I think this is a good idea if more education could come out of it. Lord knows most of these kids are only being educated on XBox techniques at home. I had all-day kindergarten way back when, and I recall it being a good thing. Of course, my mind is fading with time.

monkeywrench1969 8 years, 11 months ago

I have already considered paying for all day K class at a parent run daycare facility I checked out. They get the snack nap and daycare but they are also reading, writing, and math before they hit first grade. Anything that makes a kids life easier in the beginning makes school more fun and hopefully keep them interested.

If the public system was all day and could offer the safe maybe I would go that route, but they would have to prove themselves first.

Tanya Spacek 8 years, 11 months ago

a half day is SUPER for stay-at-home parents. unfortunately, single parents and those households who need two incomes run into problems with half day kindergarten. when my oldest was in kindergarten, Lawrence still had an all day program. I was not working at a job that would let me run to school in the middle of the day, drive to a daycare, and then come back. I had to do this with my second child. driving from West Lawrence to Cordley during lunch rush traffic and then over to the daycare and THEN back to work was a hair-raising experience every day.

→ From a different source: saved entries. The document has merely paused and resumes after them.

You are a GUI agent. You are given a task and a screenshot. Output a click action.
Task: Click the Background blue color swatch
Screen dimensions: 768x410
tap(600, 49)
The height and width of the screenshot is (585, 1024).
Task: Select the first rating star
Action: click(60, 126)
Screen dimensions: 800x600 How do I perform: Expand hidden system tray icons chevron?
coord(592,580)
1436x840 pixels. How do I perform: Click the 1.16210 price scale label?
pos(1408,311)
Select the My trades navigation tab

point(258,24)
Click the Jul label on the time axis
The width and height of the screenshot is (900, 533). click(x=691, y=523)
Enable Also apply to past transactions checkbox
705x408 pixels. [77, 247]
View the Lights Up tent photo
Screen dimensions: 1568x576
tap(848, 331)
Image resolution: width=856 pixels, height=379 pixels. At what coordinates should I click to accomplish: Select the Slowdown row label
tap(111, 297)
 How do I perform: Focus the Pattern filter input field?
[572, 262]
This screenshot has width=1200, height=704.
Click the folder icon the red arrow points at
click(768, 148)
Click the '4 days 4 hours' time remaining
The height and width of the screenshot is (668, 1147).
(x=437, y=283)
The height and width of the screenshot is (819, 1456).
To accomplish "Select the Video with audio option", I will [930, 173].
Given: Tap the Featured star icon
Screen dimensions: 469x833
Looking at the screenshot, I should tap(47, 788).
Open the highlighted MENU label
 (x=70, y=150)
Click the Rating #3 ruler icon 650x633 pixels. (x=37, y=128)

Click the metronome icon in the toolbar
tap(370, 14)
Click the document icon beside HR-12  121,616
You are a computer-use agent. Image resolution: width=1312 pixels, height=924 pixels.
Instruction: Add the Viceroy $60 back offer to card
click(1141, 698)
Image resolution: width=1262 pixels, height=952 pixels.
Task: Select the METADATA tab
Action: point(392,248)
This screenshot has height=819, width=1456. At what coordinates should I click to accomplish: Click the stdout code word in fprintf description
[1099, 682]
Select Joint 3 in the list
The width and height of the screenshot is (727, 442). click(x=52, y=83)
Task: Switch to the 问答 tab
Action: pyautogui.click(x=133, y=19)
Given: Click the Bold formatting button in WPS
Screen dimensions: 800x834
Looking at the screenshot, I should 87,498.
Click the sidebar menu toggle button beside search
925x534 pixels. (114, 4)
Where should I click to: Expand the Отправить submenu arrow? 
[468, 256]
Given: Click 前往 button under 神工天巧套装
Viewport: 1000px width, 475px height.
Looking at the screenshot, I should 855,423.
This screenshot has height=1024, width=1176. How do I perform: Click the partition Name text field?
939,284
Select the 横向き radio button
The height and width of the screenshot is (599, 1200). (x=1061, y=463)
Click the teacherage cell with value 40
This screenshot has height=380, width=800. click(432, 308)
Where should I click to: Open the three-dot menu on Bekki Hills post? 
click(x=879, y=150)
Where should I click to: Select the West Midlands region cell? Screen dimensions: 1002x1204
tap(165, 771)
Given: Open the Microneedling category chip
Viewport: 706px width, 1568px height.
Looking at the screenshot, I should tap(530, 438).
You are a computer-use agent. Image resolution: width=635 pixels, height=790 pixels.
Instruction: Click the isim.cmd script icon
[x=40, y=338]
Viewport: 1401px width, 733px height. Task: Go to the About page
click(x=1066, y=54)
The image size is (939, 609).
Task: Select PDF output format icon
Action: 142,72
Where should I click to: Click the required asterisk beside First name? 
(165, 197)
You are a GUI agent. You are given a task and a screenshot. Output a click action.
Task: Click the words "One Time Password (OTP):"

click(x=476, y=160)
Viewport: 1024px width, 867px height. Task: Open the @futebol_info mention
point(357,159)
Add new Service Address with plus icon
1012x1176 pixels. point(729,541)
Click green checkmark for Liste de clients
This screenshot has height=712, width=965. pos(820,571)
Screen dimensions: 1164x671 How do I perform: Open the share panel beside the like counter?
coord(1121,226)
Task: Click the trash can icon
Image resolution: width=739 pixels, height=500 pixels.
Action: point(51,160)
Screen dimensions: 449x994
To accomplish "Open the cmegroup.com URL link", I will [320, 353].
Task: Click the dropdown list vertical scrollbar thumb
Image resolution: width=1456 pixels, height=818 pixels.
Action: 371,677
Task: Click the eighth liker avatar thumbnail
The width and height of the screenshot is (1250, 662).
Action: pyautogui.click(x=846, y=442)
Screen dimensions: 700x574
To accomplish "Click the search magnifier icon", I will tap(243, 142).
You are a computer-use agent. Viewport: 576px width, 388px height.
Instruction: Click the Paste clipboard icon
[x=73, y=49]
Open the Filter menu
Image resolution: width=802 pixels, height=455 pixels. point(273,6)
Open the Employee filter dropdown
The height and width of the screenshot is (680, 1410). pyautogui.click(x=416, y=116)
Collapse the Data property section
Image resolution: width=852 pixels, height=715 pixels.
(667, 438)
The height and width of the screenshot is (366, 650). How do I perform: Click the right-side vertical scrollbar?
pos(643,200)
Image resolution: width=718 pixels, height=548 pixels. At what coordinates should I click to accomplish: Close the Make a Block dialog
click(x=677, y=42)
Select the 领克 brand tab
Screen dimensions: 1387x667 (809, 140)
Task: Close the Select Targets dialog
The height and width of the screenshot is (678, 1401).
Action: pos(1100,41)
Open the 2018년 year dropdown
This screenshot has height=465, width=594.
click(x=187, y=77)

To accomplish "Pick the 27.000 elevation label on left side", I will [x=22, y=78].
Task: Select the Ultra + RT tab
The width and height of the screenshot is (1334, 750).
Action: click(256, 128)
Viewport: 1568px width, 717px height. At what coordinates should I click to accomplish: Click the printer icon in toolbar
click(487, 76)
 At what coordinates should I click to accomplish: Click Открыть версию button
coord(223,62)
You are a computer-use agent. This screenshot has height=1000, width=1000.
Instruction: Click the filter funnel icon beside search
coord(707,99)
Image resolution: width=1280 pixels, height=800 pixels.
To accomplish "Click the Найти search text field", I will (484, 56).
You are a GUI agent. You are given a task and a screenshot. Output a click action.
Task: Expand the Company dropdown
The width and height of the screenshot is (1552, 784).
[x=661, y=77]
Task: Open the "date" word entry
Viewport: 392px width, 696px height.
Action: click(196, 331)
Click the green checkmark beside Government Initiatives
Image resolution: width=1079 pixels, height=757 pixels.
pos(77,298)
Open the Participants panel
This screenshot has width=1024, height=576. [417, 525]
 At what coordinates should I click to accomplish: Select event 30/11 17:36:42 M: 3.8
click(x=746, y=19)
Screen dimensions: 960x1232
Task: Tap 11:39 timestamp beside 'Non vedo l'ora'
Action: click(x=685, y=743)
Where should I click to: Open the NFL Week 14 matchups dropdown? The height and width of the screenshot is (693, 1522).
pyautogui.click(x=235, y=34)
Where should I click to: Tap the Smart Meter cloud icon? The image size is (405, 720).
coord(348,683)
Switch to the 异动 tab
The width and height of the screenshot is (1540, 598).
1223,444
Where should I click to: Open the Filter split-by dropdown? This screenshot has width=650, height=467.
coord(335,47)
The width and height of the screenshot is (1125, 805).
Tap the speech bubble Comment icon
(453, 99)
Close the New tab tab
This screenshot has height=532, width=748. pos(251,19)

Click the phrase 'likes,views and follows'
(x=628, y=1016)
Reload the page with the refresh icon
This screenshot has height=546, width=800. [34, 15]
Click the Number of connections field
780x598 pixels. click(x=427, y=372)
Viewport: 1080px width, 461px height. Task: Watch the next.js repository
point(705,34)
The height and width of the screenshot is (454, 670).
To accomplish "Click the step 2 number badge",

I never knew if I was going to be late getting back to work. not every daycare picks up from school.

if you think about it, the school system is still run as if there's a mom or dad home all day and kids still have to take the summer off to work in the fields. what would be some good ways to get with the times? would going to school during the summer help spread out all that information kids are expected to learn so they can perform well on standardized tests? may as well get them used to not having the summer off, as few jobs offer that option.